Alan Hargreaves' Blog

The ramblings of a former Australian SaND TSC* Principal Field Technologist

Solaris ufs bug in Month of Kernel Bugs

Just noticed that Solaris has an entry in Month of Kernel bugs.

While I agree that we have an issue that needs looking at, I also believe that the contributor is making much more of it than it really deserves.

First off, to paraphrase the issue:

If I give you a specially massaged filesystem and can convince someone with the appropriate privilege to mount it, it will crash the system.

I’d hardly call this a “denial of service”, let alone exploitable.

First off, in order to perform a mount operation of a ufs filesystem, you need sys_mount privilege. In Solaris, we currently are runing under the concept of “least privilege”. That is, a process is given the least amount of privilege that it needs to run. So, in order to exploit this you need to convince someone with the appropriate level of privilege to mount your filesystem. This would also invlove a bit of social engineering which went unmentioned.

That being said, they system should not panic off this filesystem and I will log a bug to this effect. It is a shame that the contributor did not make the crashdump files available as it would certainly speed up any analysis.

One other thing that I should add is that anyone who tries to mount an unknown ufs filesystem without at least running "fsck -n" over it probably deserves what they get.

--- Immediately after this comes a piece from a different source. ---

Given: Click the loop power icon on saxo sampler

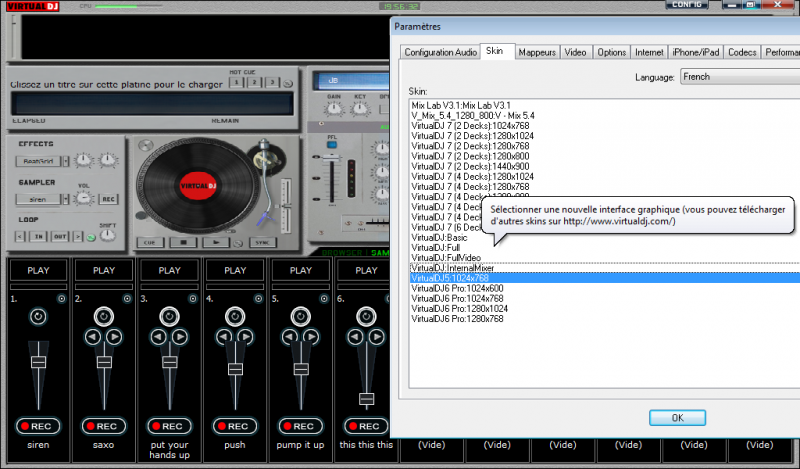Looking at the screenshot, I should point(103,316).
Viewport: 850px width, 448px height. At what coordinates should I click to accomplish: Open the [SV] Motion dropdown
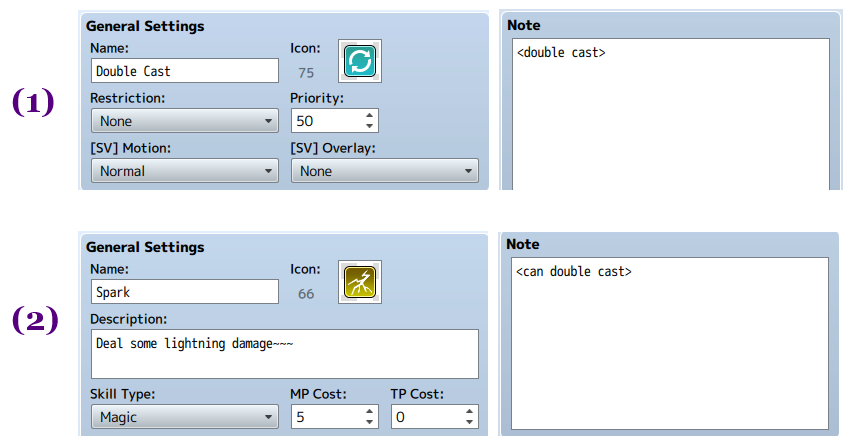click(185, 171)
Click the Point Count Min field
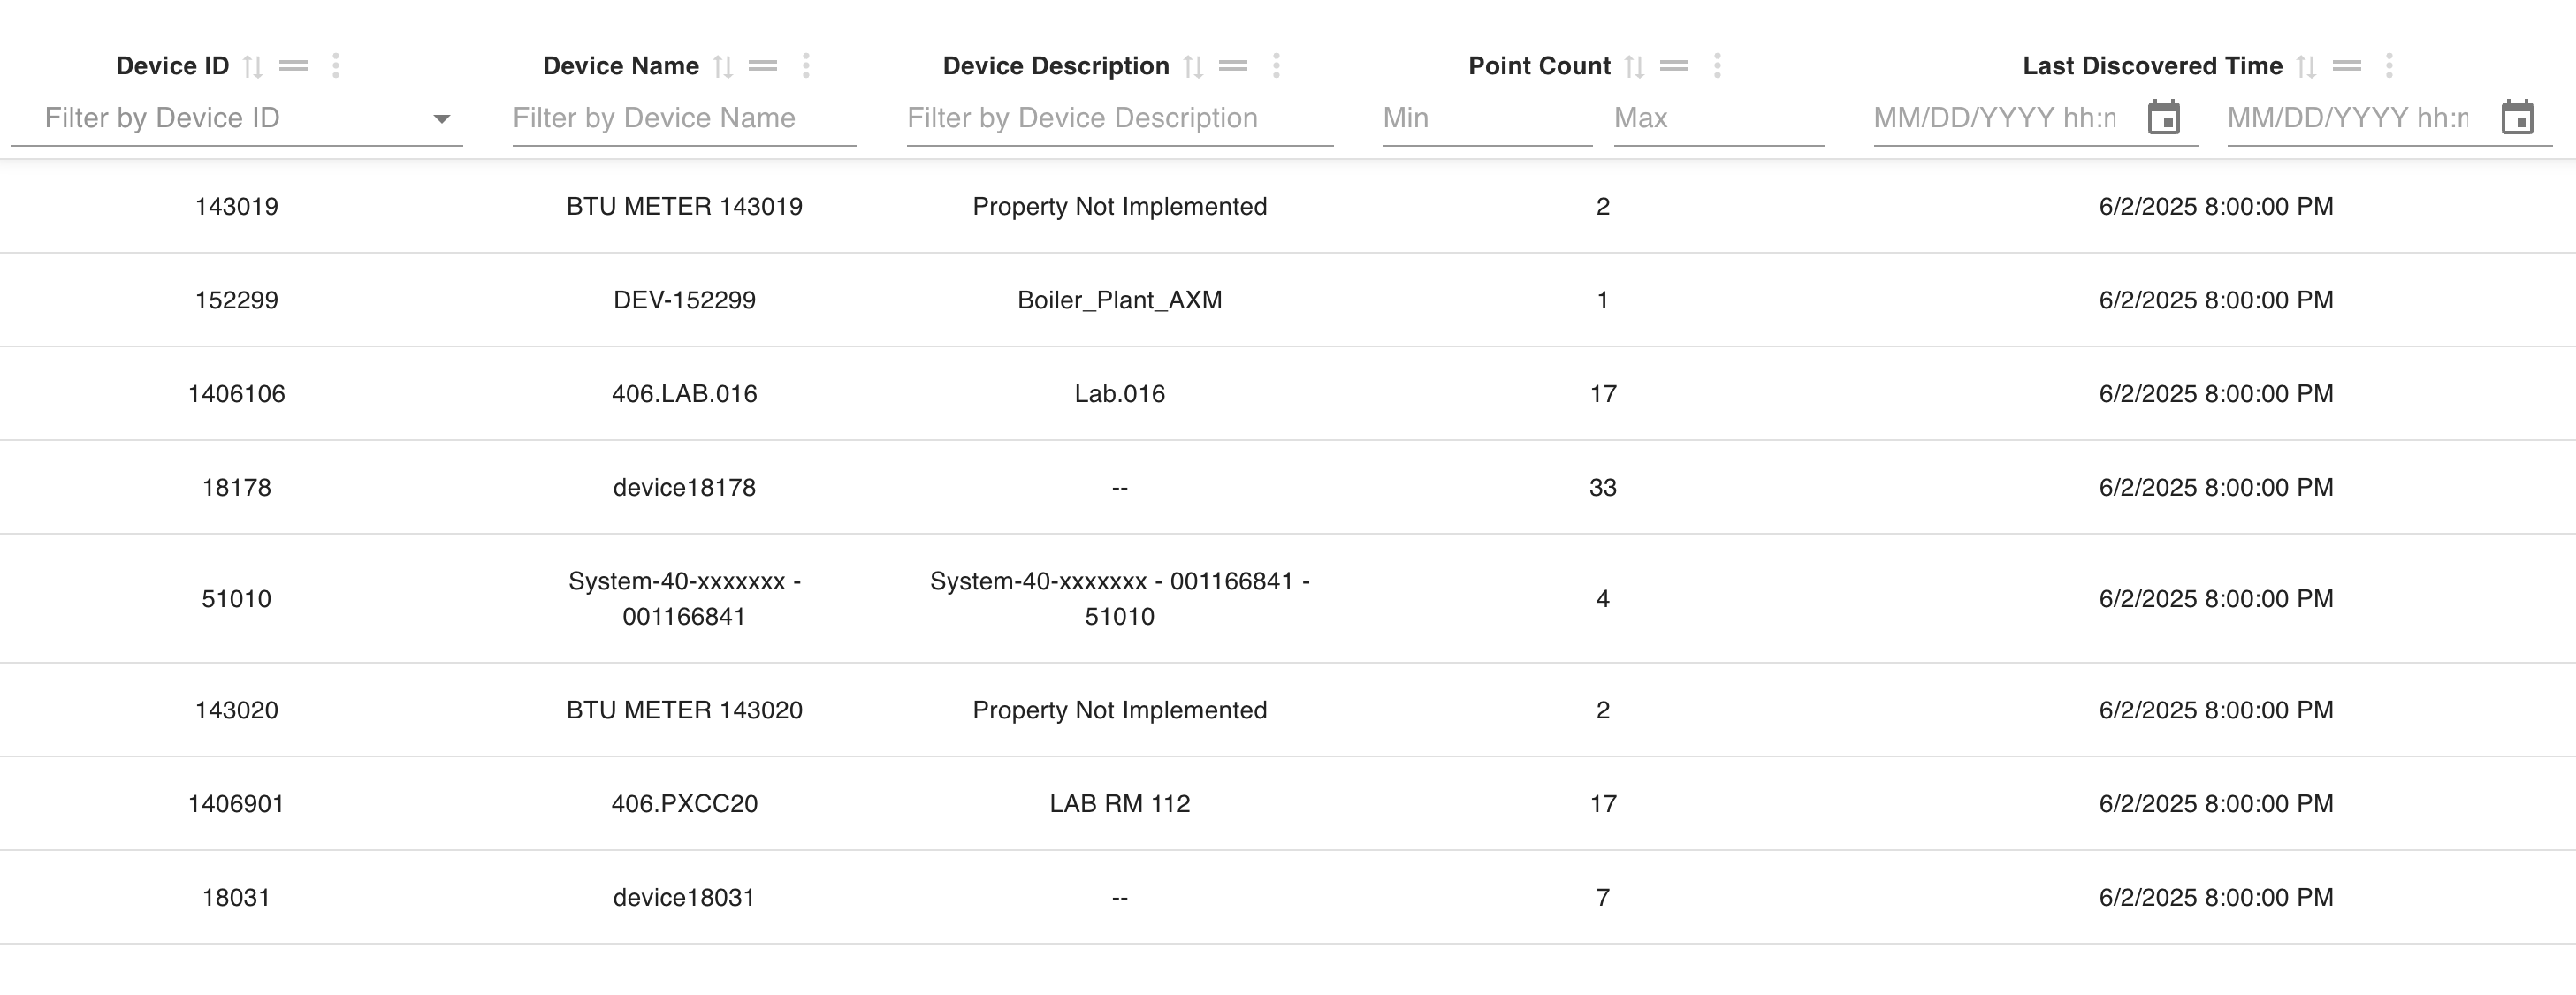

OK, I have copied it to a relatively current nevada system and mounted it as /dev/lofi/1. On running "fsck -n" we see:

** /dev/rlofi/1 (NO WRITE)
BAD SUPERBLOCK AT BLOCK 16: BAD VALUES IN SUPER BLOCK
LOOK FOR ALTERNATE SUPERBLOCKS WITH MKFS?  no
LOOK FOR ALTERNATE SUPERBLOCKS WITH NEWFS?  no
SEARCH FOR ALTERNATE SUPERBLOCKS FAILED.
USE GENERIC SUPERBLOCK FROM MKFS?  no
USE GENERIC SUPERBLOCK FROM NEWFS?  no
SEARCH FOR ALTERNATE SUPERBLOCKS FAILED. YOU MUST USE THE -o b OPTION
TO FSCK TO SPECIFY THE LOCATION OF A VALID ALTERNATE SUPERBLOCK TO
SUPPLY NEEDED INFORMATION; SEE fsck(1M).

In the normal course of events, would you mount this filesystem. I certainly would not. This however is not the normal course of events and I’m playing on a lab system.

v40z-c# uname -a
SunOS v40z-c 5.11 snv_46 i86pc i386 i86pc

Let’s try a read only mount first.

v40z-c# mount -r /dev/lofi/1 /mnt
v40z-c# ls /mnt
lost+found
v40z-c# umount /mnt

OK, the read only mount is fine. Now the read/write, … Bingo

v40z-c# mount /dev/lofi/1 /mnt
panic[cpu3]/thread=ffffffff9a6974e0: BAD TRAP: type=e (#pf Page fault) rp=fffffe8000c7f2c0 addr=fffffe80fe39d6c4
mount: #pf Page fault
Bad kernel fault at addr=0xfffffe80fe39d6c4
pid=2170, pc=0xfffffffffbb70950, sp=0xfffffe8000c7f3b0, eflags=0x10286
cr0: 8005003b cr4: 6f8
cr2: fffffe80fe39d6c4 cr3: 1ff76b000 cr8: c
...
fffffe8000c7f1b0 unix:die+b1 ()
fffffe8000c7f2b0 unix:trap+1528 ()
fffffe8000c7f2c0 unix:_cmntrap+140 ()
fffffe8000c7f440 ufs:alloccgblk+42f ()
fffffe8000c7f4e0 ufs:alloccg+473 ()
fffffe8000c7f560 ufs:hashalloc+50 ()
fffffe8000c7f600 ufs:alloc+14f ()
fffffe8000c7f6c0 ufs:lufs_alloc+f3 ()
fffffe8000c7f770 ufs:lufs_enable+261 ()
fffffe8000c7f7e0 ufs:ufs_fiologenable+63 ()
fffffe8000c7fd60 ufs:ufs_ioctl+3e0 ()
fffffe8000c7fdc0 genunix:fop_ioctl+3b ()
fffffe8000c7fec0 genunix:ioctl+180 ()
fffffe8000c7ff10 unix:sys_syscall32+101 ()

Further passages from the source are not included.